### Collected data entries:
---
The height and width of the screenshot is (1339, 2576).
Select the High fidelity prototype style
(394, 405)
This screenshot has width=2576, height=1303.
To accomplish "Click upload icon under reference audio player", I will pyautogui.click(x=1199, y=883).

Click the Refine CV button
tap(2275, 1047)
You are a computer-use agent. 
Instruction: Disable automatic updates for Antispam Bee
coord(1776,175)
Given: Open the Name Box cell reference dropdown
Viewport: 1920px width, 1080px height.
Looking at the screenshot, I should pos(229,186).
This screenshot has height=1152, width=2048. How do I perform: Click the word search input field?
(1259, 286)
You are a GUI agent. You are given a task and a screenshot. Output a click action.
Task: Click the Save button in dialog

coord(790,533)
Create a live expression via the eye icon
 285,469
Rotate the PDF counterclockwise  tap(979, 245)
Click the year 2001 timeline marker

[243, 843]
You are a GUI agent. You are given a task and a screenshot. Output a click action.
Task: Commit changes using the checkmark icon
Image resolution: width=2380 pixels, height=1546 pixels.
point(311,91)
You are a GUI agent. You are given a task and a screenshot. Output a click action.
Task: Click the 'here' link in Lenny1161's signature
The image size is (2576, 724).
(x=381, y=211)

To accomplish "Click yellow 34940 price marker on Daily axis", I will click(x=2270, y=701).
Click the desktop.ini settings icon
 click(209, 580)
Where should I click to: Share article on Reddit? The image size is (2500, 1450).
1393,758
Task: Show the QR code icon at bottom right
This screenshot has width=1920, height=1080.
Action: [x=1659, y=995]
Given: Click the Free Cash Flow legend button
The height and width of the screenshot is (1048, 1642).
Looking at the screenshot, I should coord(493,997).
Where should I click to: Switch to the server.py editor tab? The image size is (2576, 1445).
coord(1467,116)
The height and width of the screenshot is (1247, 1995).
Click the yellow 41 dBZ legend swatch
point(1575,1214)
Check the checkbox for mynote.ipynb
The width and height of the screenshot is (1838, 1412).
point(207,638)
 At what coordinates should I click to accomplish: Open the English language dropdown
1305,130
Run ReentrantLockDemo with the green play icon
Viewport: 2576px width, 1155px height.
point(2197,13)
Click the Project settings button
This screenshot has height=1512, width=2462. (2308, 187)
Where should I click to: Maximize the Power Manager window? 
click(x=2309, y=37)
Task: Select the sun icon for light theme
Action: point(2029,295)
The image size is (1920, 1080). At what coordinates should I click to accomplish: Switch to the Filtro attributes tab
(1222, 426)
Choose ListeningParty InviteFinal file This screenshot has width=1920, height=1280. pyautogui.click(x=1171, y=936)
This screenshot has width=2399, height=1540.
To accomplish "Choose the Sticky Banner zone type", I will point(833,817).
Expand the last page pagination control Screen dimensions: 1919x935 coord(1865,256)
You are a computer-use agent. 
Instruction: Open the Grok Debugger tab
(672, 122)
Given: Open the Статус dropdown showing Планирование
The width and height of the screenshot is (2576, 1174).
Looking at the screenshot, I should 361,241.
---
Return, with no change at all, every line in the entries above from the line containing "Expand the last" through the line containing "Given: Open the Статус".

### Result of the exercise:
Expand the last page pagination control Screen dimensions: 1919x935 coord(1865,256)
You are a computer-use agent. 
Instruction: Open the Grok Debugger tab
(672, 122)
Given: Open the Статус dropdown showing Планирование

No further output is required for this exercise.